Instructions for the task:
Below are some records; output exactly the lines from the line with "Toggle Stay in last possible pose" to the line with "Task: Open the 821 reviews link", both ends kept, and nothing more.

Data shown:

^^^^^^^^^^^^^^^^

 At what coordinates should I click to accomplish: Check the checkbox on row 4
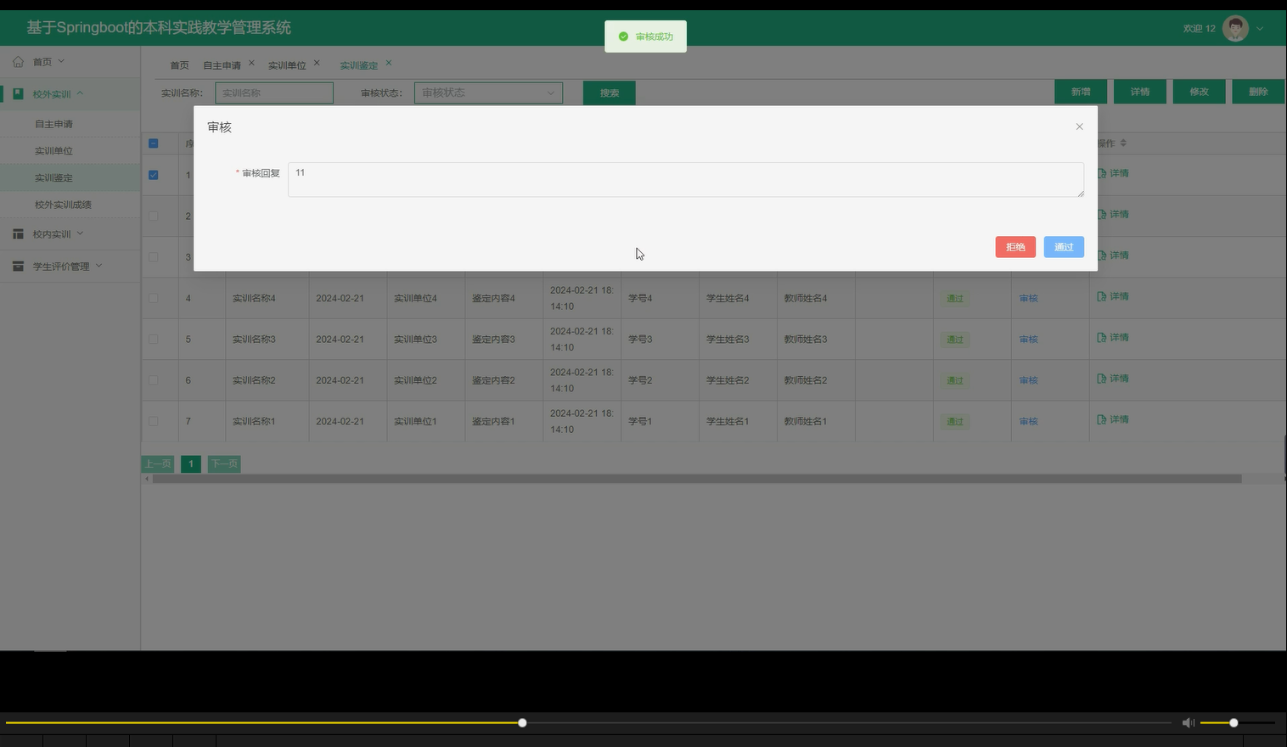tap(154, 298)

^^^^^^^^^^^^^^^^

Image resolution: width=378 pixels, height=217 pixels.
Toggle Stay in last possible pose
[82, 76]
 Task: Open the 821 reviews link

^^^^^^^^^^^^^^^^

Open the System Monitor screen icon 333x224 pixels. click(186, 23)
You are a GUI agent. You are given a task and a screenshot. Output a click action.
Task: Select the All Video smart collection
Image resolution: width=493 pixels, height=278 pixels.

^^^^^^^^^^^^^^^^

Answer below:
Toggle Stay in last possible pose
[82, 76]
 Task: Open the 821 reviews link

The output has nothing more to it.